Supplied records Start Marker

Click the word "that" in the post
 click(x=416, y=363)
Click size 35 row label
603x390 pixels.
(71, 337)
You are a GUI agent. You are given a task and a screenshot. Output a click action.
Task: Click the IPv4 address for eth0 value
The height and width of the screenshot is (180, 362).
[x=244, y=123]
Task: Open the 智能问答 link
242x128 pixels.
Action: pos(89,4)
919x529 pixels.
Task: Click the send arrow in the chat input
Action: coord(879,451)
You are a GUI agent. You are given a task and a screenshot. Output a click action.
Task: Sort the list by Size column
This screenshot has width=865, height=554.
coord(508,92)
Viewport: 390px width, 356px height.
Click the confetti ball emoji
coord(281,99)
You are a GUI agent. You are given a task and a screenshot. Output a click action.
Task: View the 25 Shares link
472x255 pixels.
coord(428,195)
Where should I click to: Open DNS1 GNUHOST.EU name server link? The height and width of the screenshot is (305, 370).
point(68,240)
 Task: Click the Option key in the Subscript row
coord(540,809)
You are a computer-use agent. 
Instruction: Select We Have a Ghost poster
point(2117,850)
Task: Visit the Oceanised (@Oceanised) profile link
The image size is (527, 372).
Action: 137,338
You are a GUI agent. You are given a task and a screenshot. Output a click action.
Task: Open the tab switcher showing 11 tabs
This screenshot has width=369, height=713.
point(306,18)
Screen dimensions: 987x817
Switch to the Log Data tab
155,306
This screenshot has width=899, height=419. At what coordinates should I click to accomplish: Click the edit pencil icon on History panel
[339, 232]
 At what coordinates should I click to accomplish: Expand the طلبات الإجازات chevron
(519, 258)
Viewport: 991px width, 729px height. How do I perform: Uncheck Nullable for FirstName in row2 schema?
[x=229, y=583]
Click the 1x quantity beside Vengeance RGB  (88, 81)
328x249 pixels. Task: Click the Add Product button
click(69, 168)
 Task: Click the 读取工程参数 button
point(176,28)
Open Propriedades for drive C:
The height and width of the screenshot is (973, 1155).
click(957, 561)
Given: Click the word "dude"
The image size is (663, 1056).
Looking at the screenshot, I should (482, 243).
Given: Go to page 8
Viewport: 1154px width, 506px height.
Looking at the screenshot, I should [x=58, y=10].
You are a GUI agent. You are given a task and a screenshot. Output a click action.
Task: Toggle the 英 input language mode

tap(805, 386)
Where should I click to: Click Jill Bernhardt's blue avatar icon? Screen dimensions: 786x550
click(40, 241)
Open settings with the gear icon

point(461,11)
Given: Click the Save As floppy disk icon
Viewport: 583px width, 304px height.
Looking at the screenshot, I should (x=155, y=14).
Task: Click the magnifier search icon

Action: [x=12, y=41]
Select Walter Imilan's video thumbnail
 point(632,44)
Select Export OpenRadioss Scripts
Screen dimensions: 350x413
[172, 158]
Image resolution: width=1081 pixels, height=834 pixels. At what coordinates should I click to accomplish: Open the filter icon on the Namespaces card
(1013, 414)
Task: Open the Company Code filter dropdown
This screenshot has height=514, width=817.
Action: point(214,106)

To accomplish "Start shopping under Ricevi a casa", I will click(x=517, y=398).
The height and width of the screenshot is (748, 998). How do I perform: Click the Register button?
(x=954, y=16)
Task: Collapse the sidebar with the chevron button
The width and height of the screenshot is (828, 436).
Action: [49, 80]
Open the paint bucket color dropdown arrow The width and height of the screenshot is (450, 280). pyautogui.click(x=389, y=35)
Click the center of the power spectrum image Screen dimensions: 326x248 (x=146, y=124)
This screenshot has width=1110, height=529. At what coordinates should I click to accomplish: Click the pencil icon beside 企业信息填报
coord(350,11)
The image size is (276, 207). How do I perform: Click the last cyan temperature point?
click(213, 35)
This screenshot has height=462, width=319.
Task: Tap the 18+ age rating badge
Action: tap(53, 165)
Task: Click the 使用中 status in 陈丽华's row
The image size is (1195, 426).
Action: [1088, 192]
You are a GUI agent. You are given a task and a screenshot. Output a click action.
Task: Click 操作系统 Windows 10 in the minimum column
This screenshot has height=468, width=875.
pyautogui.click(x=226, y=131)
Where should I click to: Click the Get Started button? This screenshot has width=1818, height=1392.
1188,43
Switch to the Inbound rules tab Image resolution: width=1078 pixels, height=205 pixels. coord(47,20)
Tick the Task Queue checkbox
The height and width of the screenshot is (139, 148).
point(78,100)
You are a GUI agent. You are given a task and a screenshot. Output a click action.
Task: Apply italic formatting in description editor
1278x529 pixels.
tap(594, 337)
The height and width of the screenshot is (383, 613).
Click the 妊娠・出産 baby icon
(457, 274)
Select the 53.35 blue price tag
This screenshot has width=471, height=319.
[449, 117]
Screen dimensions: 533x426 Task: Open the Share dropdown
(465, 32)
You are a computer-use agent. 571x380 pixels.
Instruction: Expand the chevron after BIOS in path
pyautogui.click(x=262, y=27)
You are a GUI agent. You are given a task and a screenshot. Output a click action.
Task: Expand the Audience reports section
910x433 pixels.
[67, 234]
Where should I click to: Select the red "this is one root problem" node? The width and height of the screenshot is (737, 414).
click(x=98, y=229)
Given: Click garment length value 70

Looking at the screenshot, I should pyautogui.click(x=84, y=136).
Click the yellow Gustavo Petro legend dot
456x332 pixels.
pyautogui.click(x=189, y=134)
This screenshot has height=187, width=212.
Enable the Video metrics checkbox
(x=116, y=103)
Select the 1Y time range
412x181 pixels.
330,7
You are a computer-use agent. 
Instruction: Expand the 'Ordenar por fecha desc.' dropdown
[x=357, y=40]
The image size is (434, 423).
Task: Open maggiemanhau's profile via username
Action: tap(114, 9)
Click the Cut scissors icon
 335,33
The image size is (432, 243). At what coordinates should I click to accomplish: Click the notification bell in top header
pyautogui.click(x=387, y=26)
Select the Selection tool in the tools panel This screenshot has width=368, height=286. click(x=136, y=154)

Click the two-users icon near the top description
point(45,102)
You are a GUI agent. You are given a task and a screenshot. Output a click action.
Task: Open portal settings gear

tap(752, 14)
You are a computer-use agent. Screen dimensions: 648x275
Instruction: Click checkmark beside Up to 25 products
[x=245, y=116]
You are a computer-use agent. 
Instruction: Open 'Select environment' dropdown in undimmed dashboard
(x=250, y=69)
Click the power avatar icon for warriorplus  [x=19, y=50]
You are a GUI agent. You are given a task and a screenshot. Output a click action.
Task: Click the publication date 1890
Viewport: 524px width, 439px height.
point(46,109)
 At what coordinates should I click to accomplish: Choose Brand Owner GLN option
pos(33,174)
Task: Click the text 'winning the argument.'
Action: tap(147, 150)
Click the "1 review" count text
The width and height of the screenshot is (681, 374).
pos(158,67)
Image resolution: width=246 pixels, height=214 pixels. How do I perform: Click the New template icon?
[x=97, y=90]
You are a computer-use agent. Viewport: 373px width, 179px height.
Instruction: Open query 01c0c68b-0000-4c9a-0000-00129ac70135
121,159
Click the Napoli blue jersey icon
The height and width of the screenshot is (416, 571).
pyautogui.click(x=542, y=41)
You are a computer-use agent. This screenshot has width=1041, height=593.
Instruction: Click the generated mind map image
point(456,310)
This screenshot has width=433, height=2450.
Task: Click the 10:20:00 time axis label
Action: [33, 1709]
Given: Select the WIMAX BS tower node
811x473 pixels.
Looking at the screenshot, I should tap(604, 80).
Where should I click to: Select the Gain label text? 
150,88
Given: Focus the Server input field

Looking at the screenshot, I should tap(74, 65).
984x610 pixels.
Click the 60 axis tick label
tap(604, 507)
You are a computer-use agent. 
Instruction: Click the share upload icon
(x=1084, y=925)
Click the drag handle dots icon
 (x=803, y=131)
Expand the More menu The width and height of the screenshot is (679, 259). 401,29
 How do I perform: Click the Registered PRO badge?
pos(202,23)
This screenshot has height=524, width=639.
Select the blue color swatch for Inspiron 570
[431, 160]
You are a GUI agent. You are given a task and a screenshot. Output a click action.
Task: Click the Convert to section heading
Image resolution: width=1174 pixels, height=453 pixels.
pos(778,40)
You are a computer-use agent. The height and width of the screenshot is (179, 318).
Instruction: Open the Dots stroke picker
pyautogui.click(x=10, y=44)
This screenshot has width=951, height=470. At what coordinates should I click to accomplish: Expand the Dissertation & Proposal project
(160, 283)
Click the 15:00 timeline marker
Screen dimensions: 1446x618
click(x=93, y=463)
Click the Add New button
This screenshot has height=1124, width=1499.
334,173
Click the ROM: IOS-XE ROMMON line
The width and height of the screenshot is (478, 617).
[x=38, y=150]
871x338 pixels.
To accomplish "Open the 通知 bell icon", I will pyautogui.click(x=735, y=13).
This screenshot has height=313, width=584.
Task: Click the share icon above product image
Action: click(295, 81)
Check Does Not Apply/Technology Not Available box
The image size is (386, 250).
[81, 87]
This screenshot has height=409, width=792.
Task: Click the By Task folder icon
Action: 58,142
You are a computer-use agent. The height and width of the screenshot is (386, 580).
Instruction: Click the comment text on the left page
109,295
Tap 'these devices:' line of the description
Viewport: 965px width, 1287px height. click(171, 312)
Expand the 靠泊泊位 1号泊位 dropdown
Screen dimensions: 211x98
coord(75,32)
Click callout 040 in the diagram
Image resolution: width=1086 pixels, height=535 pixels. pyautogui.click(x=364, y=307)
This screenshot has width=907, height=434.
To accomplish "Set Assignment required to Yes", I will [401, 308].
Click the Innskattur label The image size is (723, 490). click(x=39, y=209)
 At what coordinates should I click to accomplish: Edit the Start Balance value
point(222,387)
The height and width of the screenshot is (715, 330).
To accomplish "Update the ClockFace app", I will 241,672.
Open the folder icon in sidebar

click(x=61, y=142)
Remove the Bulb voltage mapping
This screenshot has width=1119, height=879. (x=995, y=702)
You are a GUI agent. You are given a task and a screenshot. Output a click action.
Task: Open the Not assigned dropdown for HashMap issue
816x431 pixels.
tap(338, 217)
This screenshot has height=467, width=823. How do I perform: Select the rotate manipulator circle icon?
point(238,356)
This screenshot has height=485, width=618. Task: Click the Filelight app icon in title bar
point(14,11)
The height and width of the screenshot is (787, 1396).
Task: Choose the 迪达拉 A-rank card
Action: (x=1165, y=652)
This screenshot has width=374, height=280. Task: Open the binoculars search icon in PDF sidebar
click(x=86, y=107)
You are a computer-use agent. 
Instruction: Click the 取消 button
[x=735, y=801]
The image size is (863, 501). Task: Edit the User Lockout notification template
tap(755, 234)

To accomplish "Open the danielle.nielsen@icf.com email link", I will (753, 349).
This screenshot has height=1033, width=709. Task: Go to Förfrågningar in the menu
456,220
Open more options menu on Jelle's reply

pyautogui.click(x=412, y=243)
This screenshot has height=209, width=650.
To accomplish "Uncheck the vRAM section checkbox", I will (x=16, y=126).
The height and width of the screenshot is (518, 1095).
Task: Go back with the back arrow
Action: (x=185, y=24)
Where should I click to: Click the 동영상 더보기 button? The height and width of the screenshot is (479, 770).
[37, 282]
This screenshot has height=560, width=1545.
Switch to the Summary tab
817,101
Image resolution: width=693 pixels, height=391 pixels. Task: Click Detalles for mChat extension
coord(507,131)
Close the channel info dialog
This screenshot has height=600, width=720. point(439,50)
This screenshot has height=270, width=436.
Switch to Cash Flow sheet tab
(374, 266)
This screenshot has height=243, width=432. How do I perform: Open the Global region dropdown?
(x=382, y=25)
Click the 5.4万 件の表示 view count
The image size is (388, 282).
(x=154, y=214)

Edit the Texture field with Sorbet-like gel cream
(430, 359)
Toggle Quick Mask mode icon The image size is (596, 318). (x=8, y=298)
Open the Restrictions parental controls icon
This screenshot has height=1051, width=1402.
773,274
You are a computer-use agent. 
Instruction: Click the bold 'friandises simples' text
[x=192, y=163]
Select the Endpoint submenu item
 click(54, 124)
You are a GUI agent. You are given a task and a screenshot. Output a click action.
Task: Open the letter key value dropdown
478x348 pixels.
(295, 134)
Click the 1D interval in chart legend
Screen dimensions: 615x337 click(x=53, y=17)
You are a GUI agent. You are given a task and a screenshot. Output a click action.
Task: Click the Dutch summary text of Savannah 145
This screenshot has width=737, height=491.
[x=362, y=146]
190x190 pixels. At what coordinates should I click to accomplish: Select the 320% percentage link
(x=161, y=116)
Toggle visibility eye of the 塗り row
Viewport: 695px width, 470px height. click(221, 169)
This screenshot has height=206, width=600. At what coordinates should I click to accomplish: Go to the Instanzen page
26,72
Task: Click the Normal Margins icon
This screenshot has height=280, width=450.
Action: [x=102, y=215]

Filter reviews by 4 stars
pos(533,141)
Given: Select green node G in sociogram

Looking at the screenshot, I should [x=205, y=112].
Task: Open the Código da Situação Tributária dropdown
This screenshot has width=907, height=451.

Supplied records End Marker

Copy out, exactly and alone, the lines of the entries above between the ones holding "Task: Open portal settings gear" and "Click the Napoli blue jersey icon", inclusive.

Task: Open portal settings gear

tap(752, 14)
You are a computer-use agent. Screen dimensions: 648x275
Instruction: Click checkmark beside Up to 25 products
[x=245, y=116]
You are a computer-use agent. 
Instruction: Open 'Select environment' dropdown in undimmed dashboard
(x=250, y=69)
Click the power avatar icon for warriorplus  [x=19, y=50]
You are a GUI agent. You are given a task and a screenshot. Output a click action.
Task: Click the publication date 1890
Viewport: 524px width, 439px height.
point(46,109)
 At what coordinates should I click to accomplish: Choose Brand Owner GLN option
pos(33,174)
Task: Click the text 'winning the argument.'
Action: tap(147, 150)
Click the "1 review" count text
The width and height of the screenshot is (681, 374).
pos(158,67)
Image resolution: width=246 pixels, height=214 pixels. How do I perform: Click the New template icon?
[x=97, y=90]
You are a computer-use agent. Viewport: 373px width, 179px height.
Instruction: Open query 01c0c68b-0000-4c9a-0000-00129ac70135
121,159
Click the Napoli blue jersey icon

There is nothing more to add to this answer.